Ein großes Problem für die Menschen in Siegen und für alle anderen, die mit Fremden Schwierigkeiten haben, ist, dass sie immer noch an den biologischen Deutschen glauben. Das liegt zum einen an dem vollkommen veralteten deutschen Abstammungsrecht, nach dem nur der Deutscher ist, wer deutsches Blut hat. Mit der doppelten Staatsbürgerschaft für Kinder von Einwanderern wurde diese Rechtsauffassung ein wenig entschärft und so können nun auch diejenigen Deutsche werden, die hier in Deutschland geboren werden, obwohl ihre Eltern keine Deutschen sind. So etwas war bis vor 15 Jahren gar nicht möglich und das führte zu dem seltsamen Ergebnis, dass Russlanddeutsche, die kein Wort Deutsch sprechen konnten, als Deutsche galten, weil sie deutsche Vorfahren hatten, wohingegen hier geborene und aufgewachsene Kinder von Einwanderern, die gut integriert waren, Ausländer bleiben mussten. Dieses Blutrecht setzte sich in den Köpfen der Leute fest, und wie man immer wieder sieht, lebt es dort auch weiter. Der sieht halt nicht deutsch aus, also ist er auch nicht deutsch. Die sind genetisch nicht deutsch, dann sind sie auch keine Deutschen und es ist auch egal, ob sie einen deutschen Pass haben oder nicht, ob sie die Sprache sprechen oder nicht. Die sind nicht deutsch.

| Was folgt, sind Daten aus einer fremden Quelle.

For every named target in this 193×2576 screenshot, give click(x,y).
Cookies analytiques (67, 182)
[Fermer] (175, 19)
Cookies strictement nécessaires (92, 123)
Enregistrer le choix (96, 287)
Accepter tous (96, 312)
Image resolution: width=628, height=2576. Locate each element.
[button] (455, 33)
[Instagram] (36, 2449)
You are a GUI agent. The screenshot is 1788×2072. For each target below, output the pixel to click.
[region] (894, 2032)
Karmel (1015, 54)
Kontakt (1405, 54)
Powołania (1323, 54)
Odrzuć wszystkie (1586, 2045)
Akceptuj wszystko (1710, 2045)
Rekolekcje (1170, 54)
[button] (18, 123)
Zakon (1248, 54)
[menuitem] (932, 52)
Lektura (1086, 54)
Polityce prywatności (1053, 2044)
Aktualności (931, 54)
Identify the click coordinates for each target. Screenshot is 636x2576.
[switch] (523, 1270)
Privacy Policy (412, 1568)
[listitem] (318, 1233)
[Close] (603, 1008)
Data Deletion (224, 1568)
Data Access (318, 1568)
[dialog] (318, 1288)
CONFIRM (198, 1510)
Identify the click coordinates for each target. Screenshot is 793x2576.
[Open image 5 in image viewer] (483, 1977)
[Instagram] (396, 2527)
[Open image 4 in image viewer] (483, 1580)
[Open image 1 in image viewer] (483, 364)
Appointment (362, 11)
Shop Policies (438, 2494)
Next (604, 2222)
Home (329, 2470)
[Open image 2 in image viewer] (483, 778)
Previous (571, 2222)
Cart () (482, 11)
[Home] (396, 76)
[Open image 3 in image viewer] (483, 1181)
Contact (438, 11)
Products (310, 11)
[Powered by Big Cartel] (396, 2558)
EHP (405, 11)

Ich selbst sehe es oft in den Gesichtern, wie sich die Leute halb mitleidig, halb von oben herab denken: »Na, wenigstens kann er Deutsch.« Wenn ich zum Beispiel einen Taxifahrer auf Berlinerisch frage: »Wie sieht’s denn aus, krijen wir hier noch wat zwischen die Kiemen?«, dann lacht der erst mal, weil er diese Volkstümelei von mir nicht erwartet hätte, und dann muss man zwei Minuten ungewolltes Lob entgegennehmen: »Det hat mir jetzt jefallen, wat de jesacht hast.« Das ist dann so, wie wenn dir einer über den Kopf streichelt und dir sagt, dass du das jetzt aber fein gemacht hast. Das ist schon sehr befremdlich, auch wenn das meistens gar nicht fremdenfeindlich gemeint ist. Man merkt trotzdem, dass dieses Aus- und Abgrenzungsdenken nach wie vor sehr tief verwurzelt ist. Dabei ist es doch so einfach. Wenn du Deutscher bist, dann sei doch Deutscher, und wenn du Deutscher bleiben willst, dann bleib doch Deutscher. Ist ja gar kein Problem. Der andere neben dir ist halt kein Deutscher. Auch kein Problem. Trotzdem leben wir gemeinsam in diesem Land, und da ich einen deutschen Pass habe und die meisten meiner Kumpels auch, werden wir nicht irgendwohin gehen, wo angeblich unsere Heimat ist. Nein, meine Heimat ist hier und schwierig wird es erst dann, wenn hier nur Menschen leben dürfen, die deutsch aussehen, deutsche Vorfahren haben und so deutsch denken, wie es sich der rechtschaffene Deutsche vorstellt. Da es in Deutschland dann aber sehr leer und einsam werden würde und ein bisschen traurig, so traurig wie in Siegen, wollen wir uns das gar nicht wünschen. Denn auch wenn die Mehrheit der Deutschen auf dem flachen Land lebt und ich selbst schlechte Erfahrungen in der Provinz gesammelt habe, möchte ich jetzt trotzdem nicht ein ganzes Volk verurteilen.
Abgesehen davon, wollen wir aber auch nicht so werden wie die Kanadier. Dass die korrekt sind, kann ich mir gut vorstellen, aber wer will schon immer nur korrekt sein?